Data on locating visible targets
** Start **

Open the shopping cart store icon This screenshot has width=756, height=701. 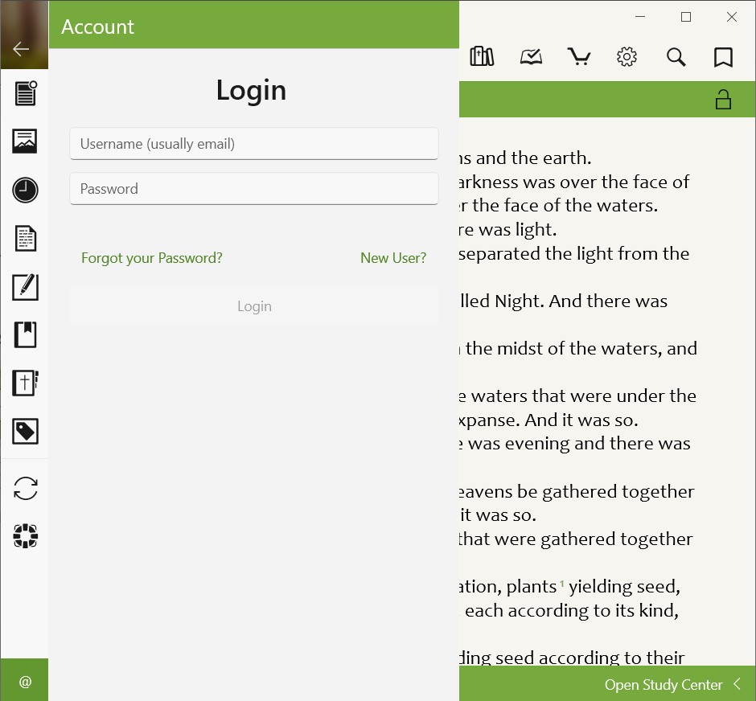[x=578, y=56]
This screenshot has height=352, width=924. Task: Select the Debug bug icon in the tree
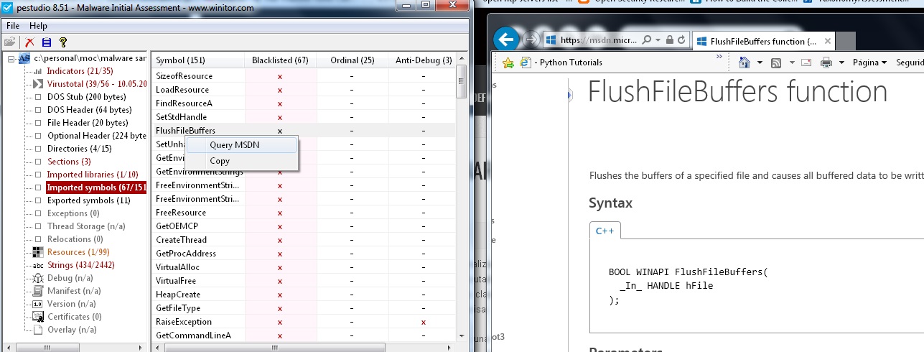pos(38,278)
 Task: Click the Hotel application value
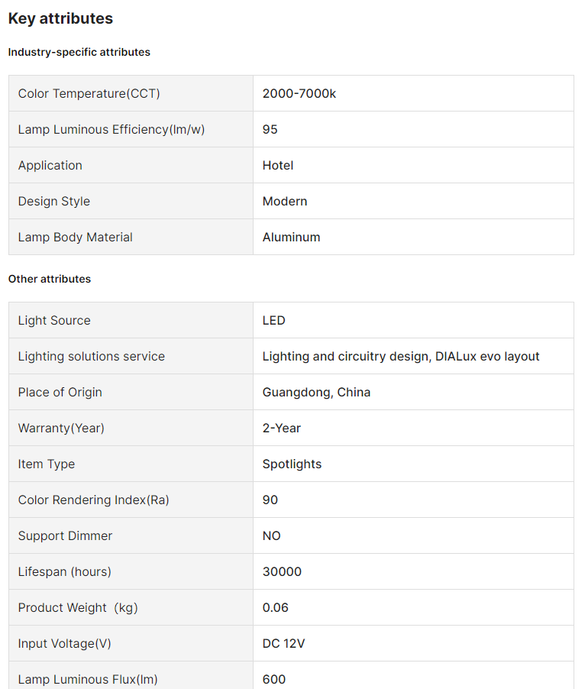pyautogui.click(x=278, y=165)
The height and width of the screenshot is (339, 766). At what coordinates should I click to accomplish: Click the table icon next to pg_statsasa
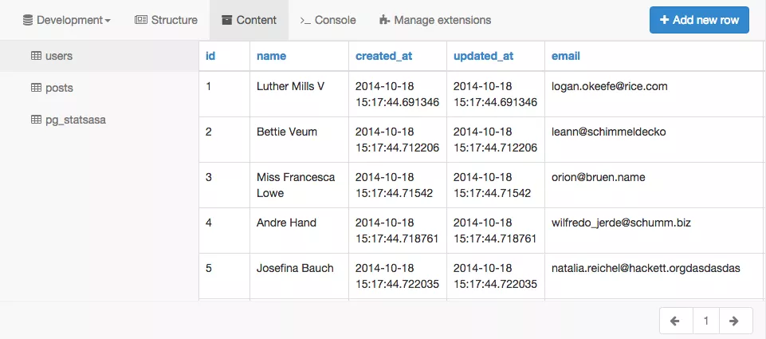pos(36,120)
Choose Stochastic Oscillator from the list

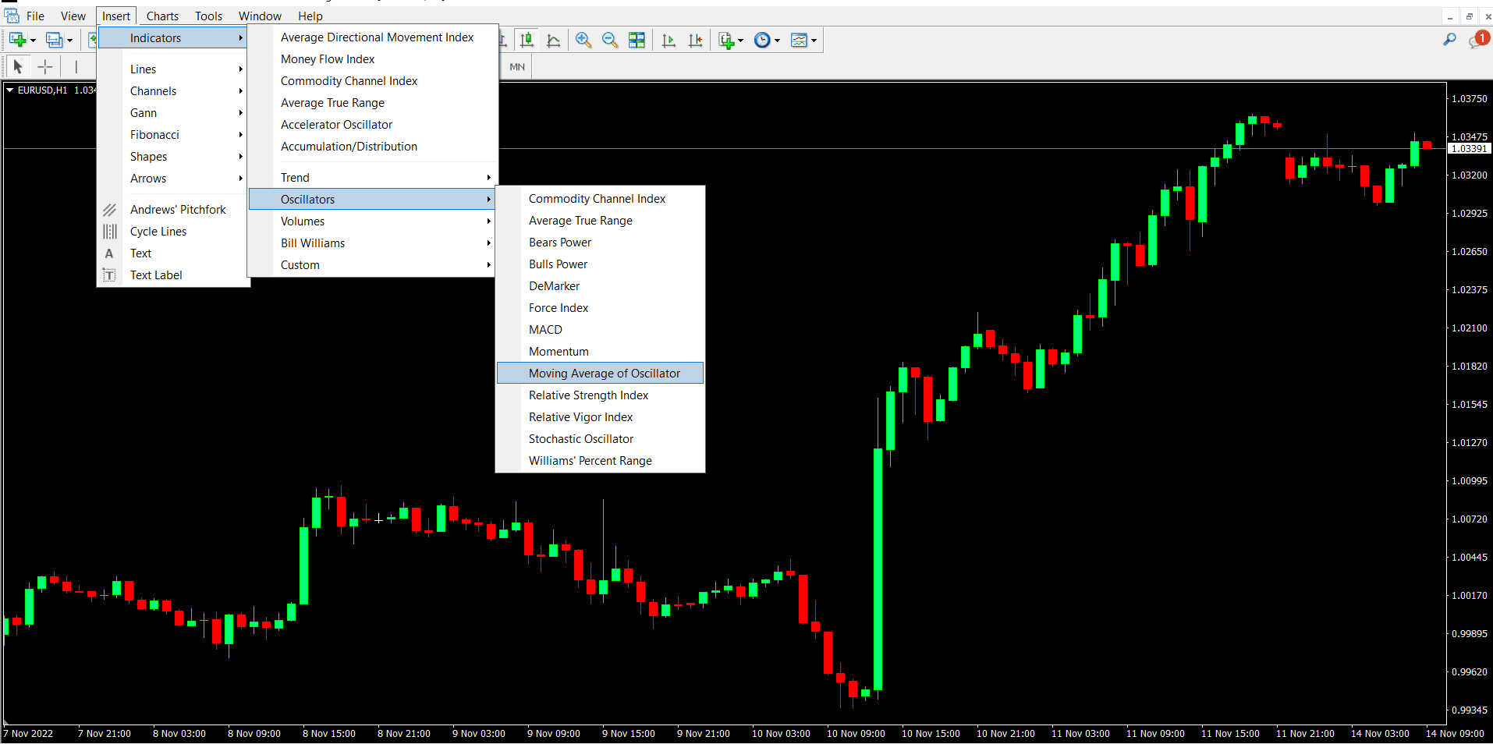[x=580, y=439]
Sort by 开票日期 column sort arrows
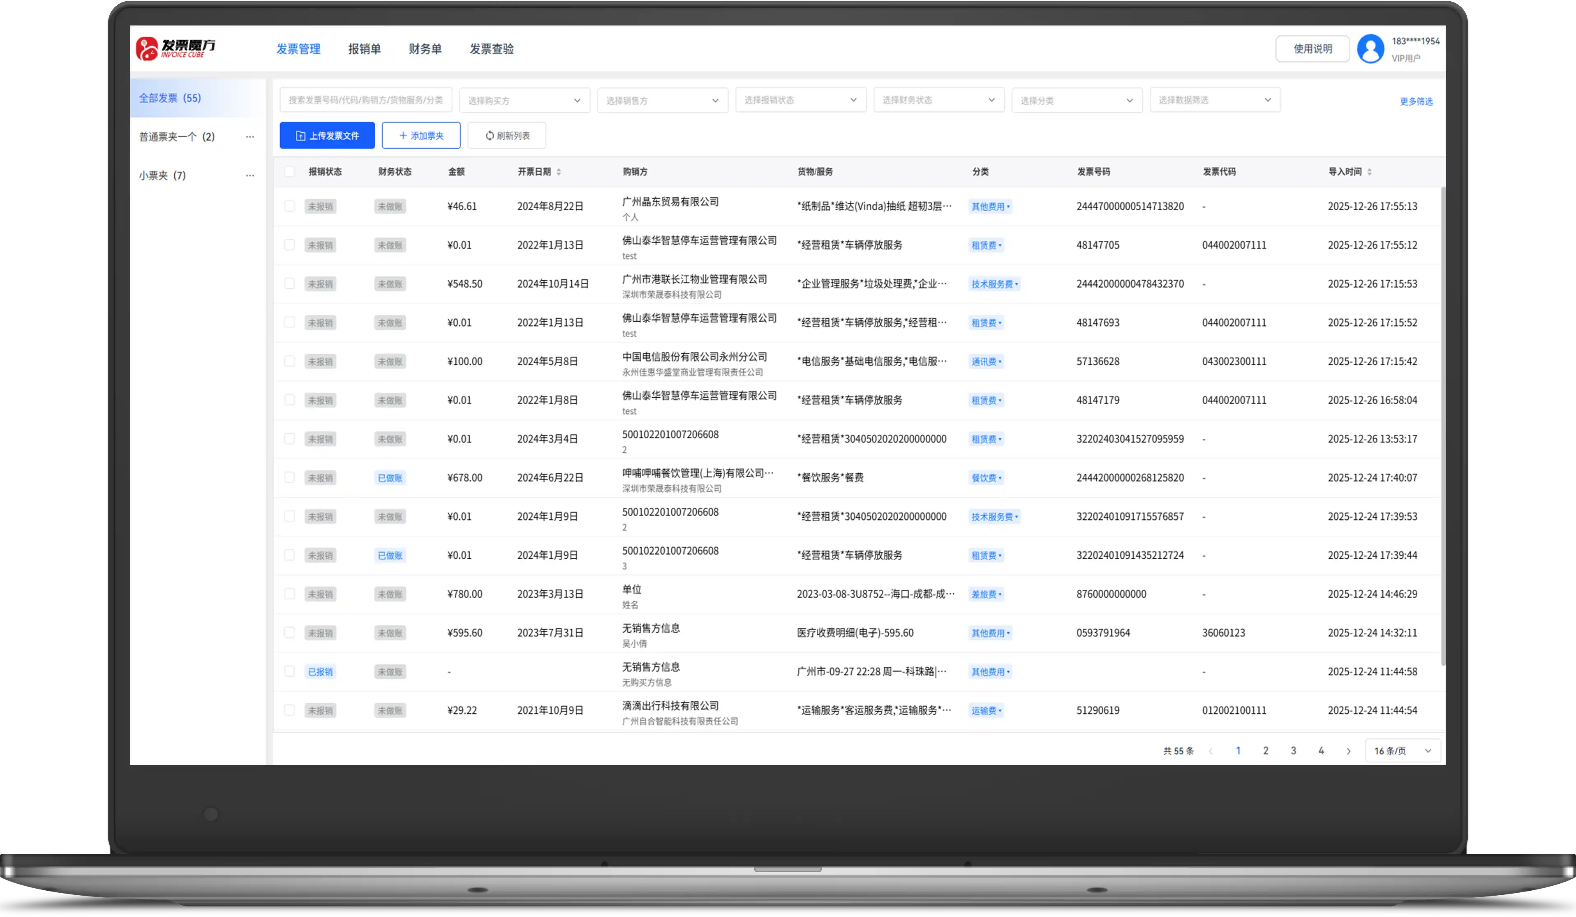This screenshot has height=917, width=1576. coord(558,172)
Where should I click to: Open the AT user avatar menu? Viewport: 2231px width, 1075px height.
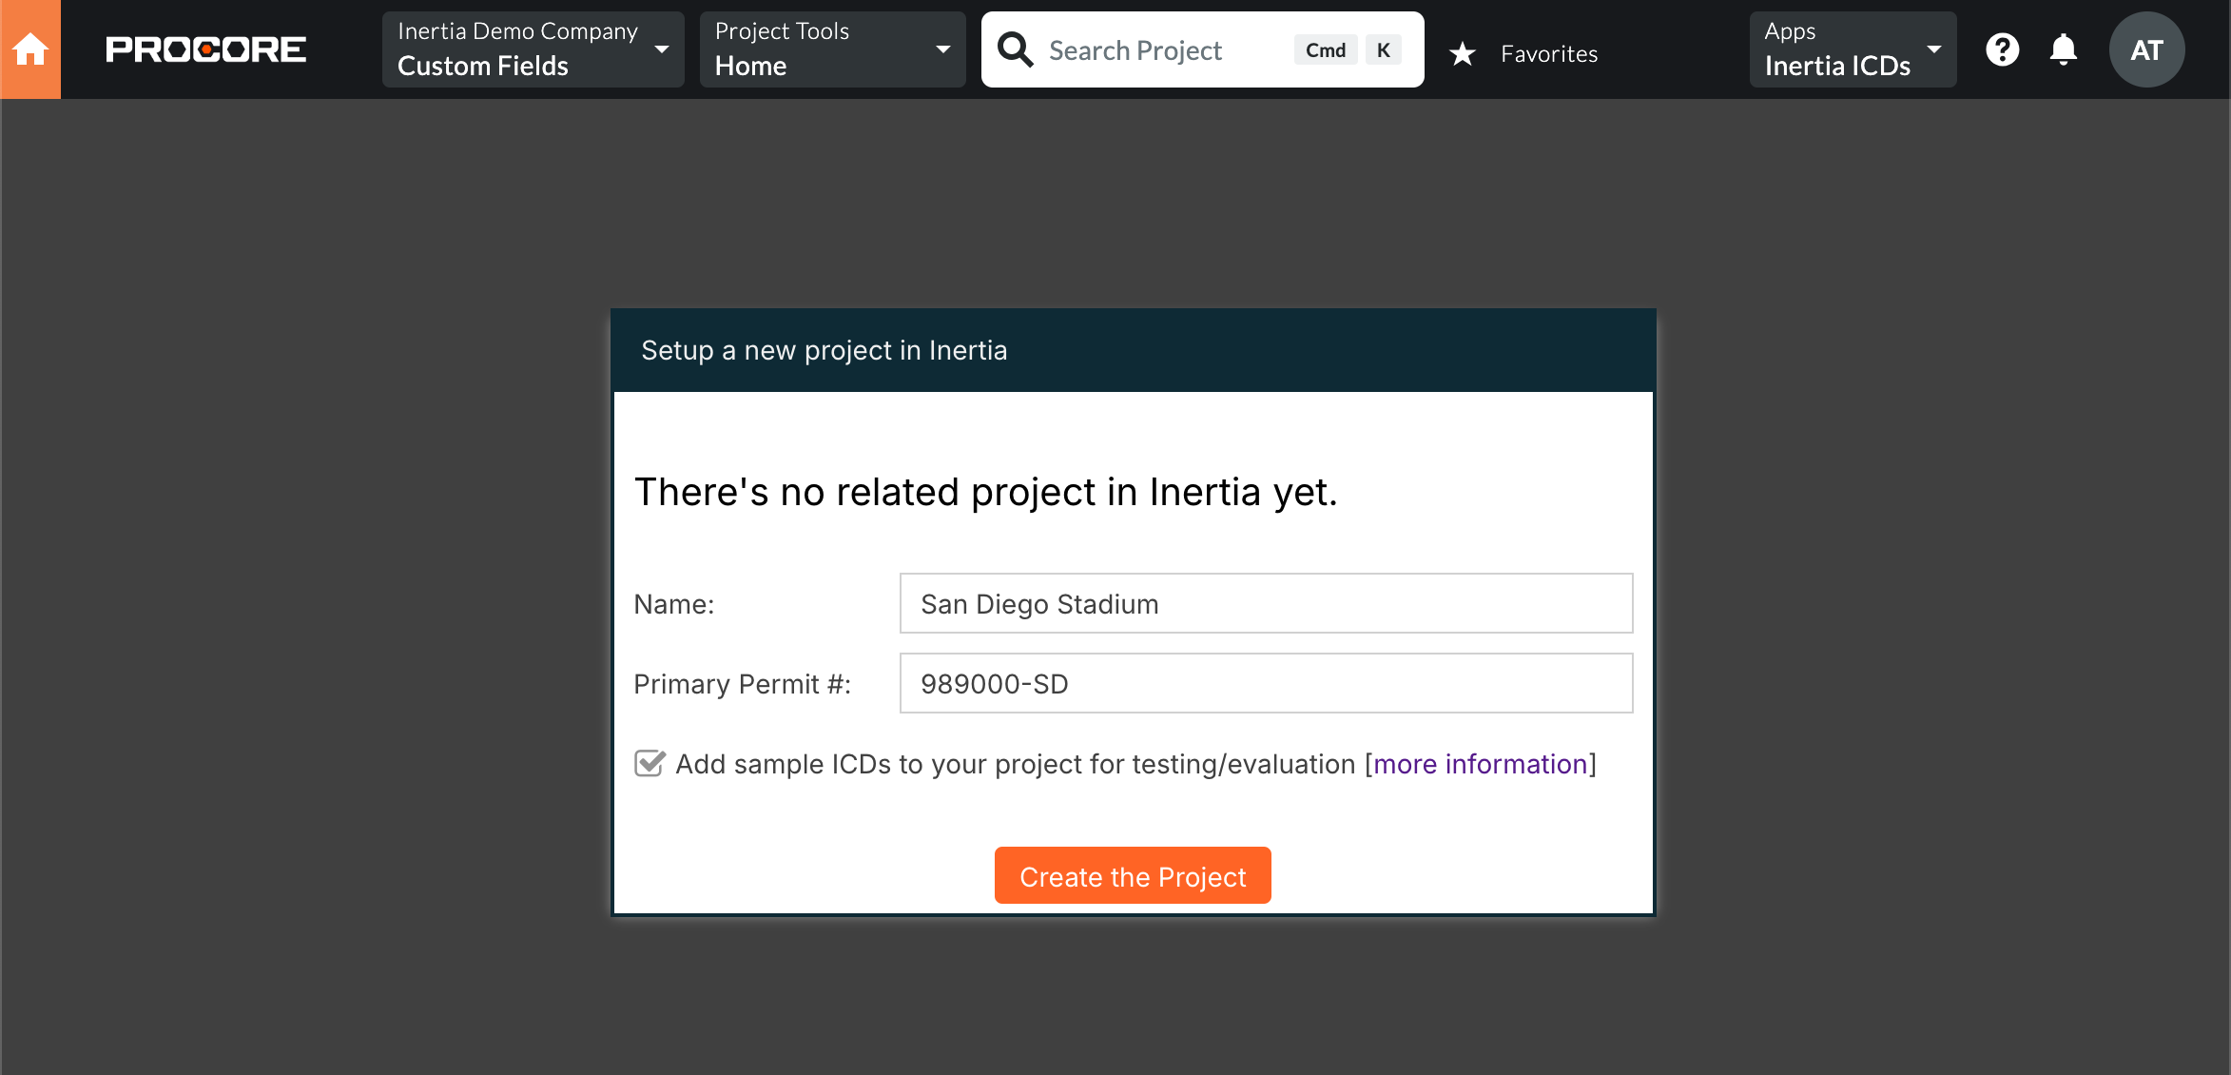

** End **

Rewrite the items starting at the line that has "This screenshot has height=352, width=924." and ending after the line that has "[x=580, y=439]", putting "Instruction" in place of "Task" and leaving all else unchanged. Omit the pictures from your answer.

This screenshot has height=352, width=924. Instruction: Select the Debug bug icon in the tree
pos(38,278)
 Instruction: Click the Hotel application value
pyautogui.click(x=278, y=165)
The height and width of the screenshot is (339, 766). At what coordinates should I click to accomplish: Click the table icon next to pg_statsasa
pos(36,120)
Choose Stochastic Oscillator from the list

[x=580, y=439]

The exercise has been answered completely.